Kyrgios and Kokkinakis, nicknamed the “Special Ks” as juniors, defeated third-seeded pair of Spaniard Marcel Granollers and Argentine Horacio Zeballos 7-6(4) 6-4 in front of a capacity crowd at the Rod Laver Arena.
“It sounds stupid, but winning has been our second priority every time,” Kokkinakis told reporters. “We hope to have fun, enjoy ourselves, enjoy our time on court. Hopefully they (crowd) feel like they’ve paid good money to watch us.”
Playing at the same time over at Margaret Court Arena, Ebden and Purcell defeated the second-seeded pair of American Rajeev Ram and Joe Salisbury of Britain 6-3 7-6(9) with far fewer people in the stands.
The pairing of Kyrgios and Kokkinakis entered the year’s first major as wildcards and went on to defeat top seeds Mate Pavic and Nikola Mektic of Croatia in the second round.
Australian fans have flocked to Melbourne Park to support the duo and provide a raucous atmosphere at their matches, bringing the doubles more attention than normal at Melbourne Park.

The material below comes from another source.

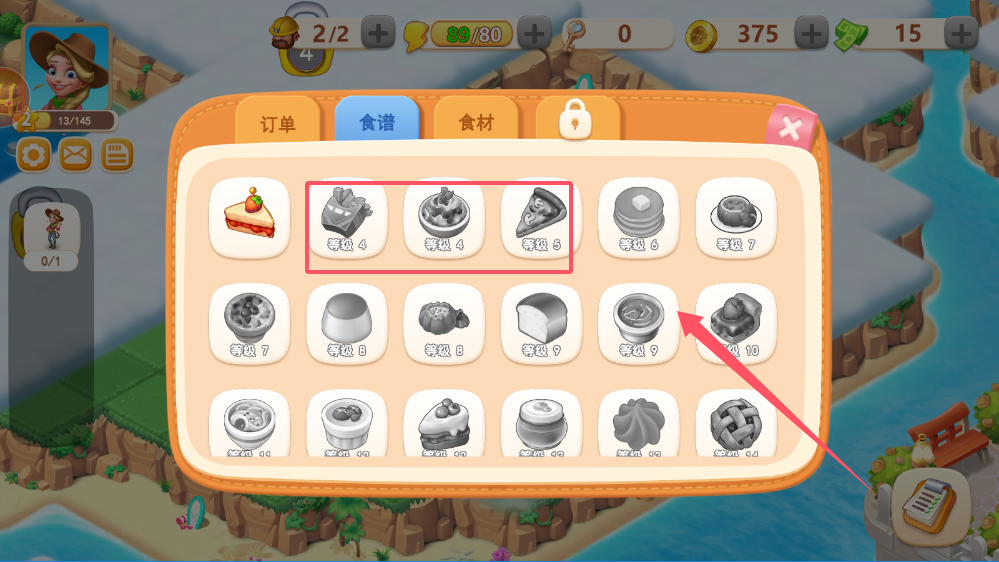
Task: Add energy using plus next to 89/80
Action: (534, 33)
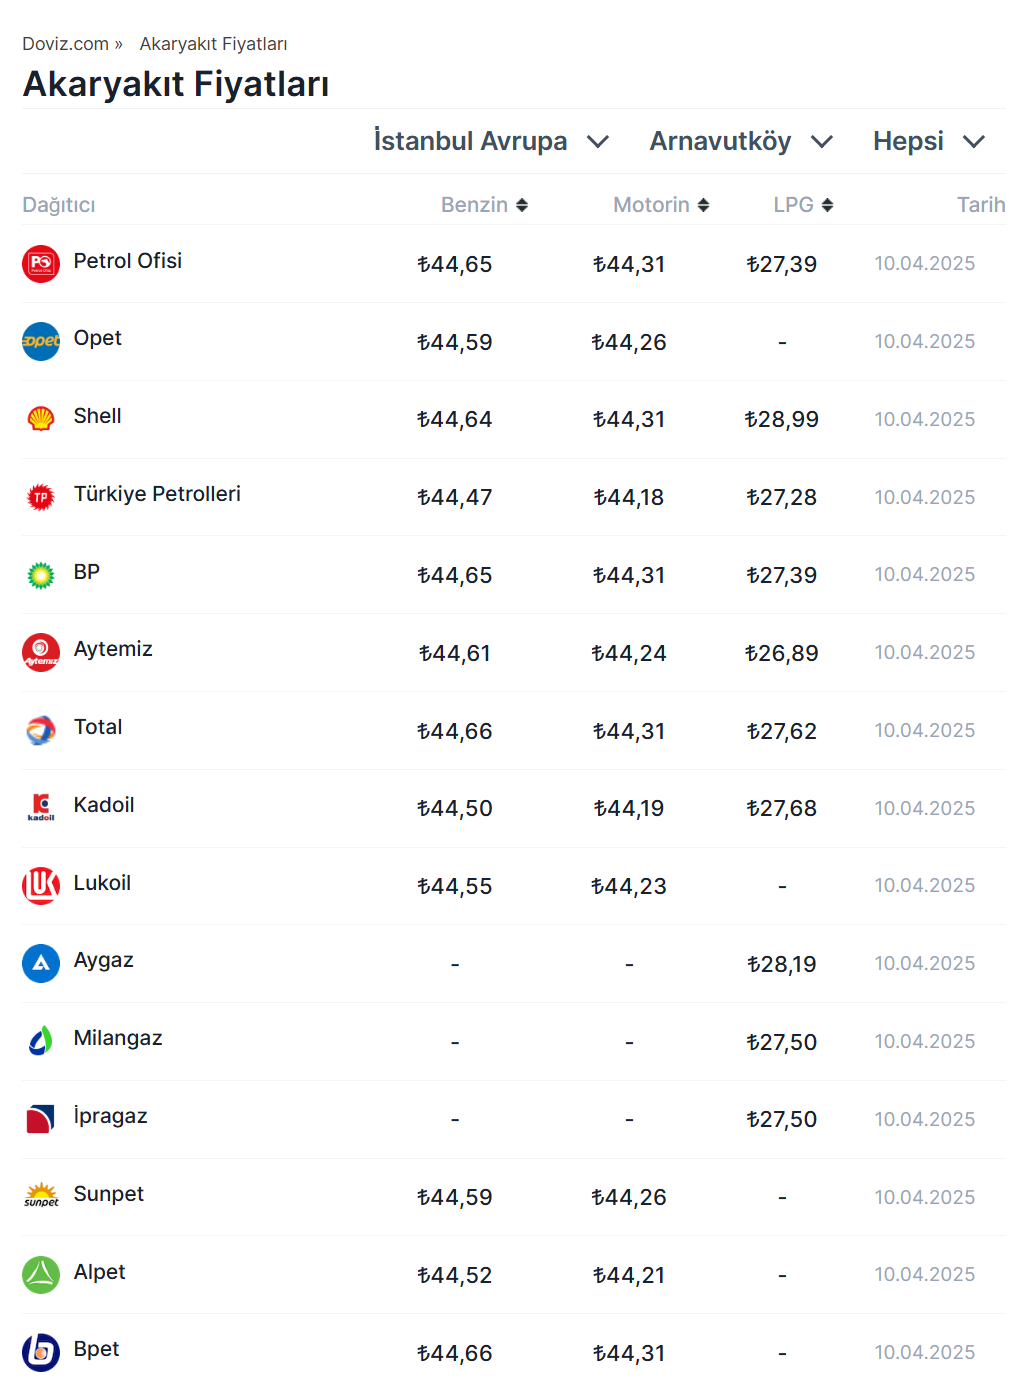The image size is (1020, 1388).
Task: Click the BP sunburst logo
Action: click(41, 575)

As is often the case in matches involving Kyrgios, the mercurial Australian lost his cool with the umpire, this time over a net cord sensor. He then rebuked a fan for making a noise while he was in the serving motion.
Kyrgios was broken in that game and smashed his racquet on court. He showed the middle finger to the fan and then blew up at chair umpire James Keothavong for what he said was a failure to control the crowd.
“I try to be a steady head out there for him,” said Kokkinakis. “Also don’t want to take away that energy and that fire because I think that’s what makes Nick, Nick.”
Kyrgios said his goal was to bring new fans to tennis.
“If they flick on a match and they have Thanasi and I playing in an entertaining doubles match, they know nothing about tennis, if they watch that match just then, they probably would tune in next time,” he said.
“That’s what I’m about. That’s what I want to bring. I think that’s how the sport is going to survive.”